After seeing the results of my recent bizarre need to draw Miss L, someone pointed out to me that I once also sketched an Ex (Miss Child). Miss C works with Sister. I don't remember doing this but cannot deny it. I'm lucky if I remember what I did yesterday.
The same person then asked if Miss L was prettier then Miss C. My short response was, "Yes, no comparison"
Here is the long response:
Miss C is pretty. As an artist I was drawn to her eyes and smile. She has a nice figure as well. Miss C is also a frightened little girl who never grew up.
Do you remember when you were about 10 or so and began transitioning from being a child to a teenager? You started to have adult feelings about others and the world at large. You were scared shitless.
Miss Child never left this stage of development. She never found the confidence we all find (to some degree) to become a functional adult. C has no center, no foundation, and no point of reference inside her to navigate from. She drifts emotionally with the prevailing winds and her sail will fill and change direction at a moments notice.
Miss C acts on a whim. Whatever she feels like doing or saying she does with no awareness of how words and actions affect those around her. Whatever she wants, she wants right now or she will hold her breath until she gets it.
As we mature we develop a sense of impact. We learn that our words and actions ripple out and touch those around us. We learn that despite how it felt our first ten years on the planet, the world does not function to please us or punish us. The world functions and we fit ourselves in it as best we can.

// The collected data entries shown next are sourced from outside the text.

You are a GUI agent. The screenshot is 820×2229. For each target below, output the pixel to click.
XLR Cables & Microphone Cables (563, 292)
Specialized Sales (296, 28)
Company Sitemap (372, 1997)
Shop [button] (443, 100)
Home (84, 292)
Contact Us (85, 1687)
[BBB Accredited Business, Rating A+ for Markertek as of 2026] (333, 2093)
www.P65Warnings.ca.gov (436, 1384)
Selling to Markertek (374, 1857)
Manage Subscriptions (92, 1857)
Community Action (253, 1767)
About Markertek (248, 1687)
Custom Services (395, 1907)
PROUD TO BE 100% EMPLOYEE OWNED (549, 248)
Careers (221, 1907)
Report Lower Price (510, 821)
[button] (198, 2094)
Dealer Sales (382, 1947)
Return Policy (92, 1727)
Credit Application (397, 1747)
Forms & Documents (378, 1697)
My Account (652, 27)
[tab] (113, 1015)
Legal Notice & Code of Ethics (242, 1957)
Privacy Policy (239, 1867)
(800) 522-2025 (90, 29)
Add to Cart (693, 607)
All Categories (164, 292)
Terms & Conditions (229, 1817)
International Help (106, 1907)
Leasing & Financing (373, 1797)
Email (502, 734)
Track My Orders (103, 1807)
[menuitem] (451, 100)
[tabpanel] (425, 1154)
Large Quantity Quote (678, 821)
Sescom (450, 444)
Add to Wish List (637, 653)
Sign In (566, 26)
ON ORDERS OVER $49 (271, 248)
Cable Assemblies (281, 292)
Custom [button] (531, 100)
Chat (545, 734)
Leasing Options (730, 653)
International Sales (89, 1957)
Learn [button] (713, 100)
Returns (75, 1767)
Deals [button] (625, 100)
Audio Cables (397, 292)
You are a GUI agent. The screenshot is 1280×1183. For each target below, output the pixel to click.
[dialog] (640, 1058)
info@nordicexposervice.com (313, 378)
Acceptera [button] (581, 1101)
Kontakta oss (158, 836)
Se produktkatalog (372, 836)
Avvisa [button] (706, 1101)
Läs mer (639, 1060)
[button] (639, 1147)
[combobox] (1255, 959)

Miss C missed all of this. She is still ten. She has good inside her, it is what attracted me to her in the first place. She is just a little girl in a women's body. Unlike the men before me, I treated C like a person, an adult and a woman. She was not my trophy, she was not my concubine. She was not use to being something more than an accessory in a relationship. She as not ready for me.
I presented Miss C a chance at an adult relationship and she had no way of coping with it. She never developed a sense of Other that one needs to be with another person. She looked to me as a potential father-figure to help guide her from where her father apparently jumped ship emotionally. She did not want to be loved by me, she wanted to be raised by me. I was expected to cash a check her parents wrote years ago.
Bottom line; I saw the beauty in a very sad, broken, scared and scarred little girl. That beauty was only a flash, though. She is not a pretty woman. She is actually plain-Jane unsightly.
Now take Miss C and compare her to Miss L. My short answer was perfect. There is no comparison. Physically they are in a dead-heat at first glance. With Miss C, the more time you spent with her, the closer you got, the uglier she became. She was a wax doll whose face melted under the heat of an adult interaction. Miss L’s beauty only rises to the top under the same heat.
I've only spent three or four hours with Miss L in the same room with me. It has been two weeks (to the day) since the first and last time I saw her. She is as physically removed from me as possible.
She is more stunning to me today than the day she walked into Scooby's and caught my attention. Everyday since that serendipitous Friday night she has gotten a makeover... she is the most eye-catching girl I know – even when I can’t see her.
I close my eyes when I talk to her now. I can see her through her voice.
And she takes my breath away.
So, like I said, when asked last night if Miss L is prettier than Miss C:
"Yes, no comparison" was the best short answer I’ve given to a question in awhile.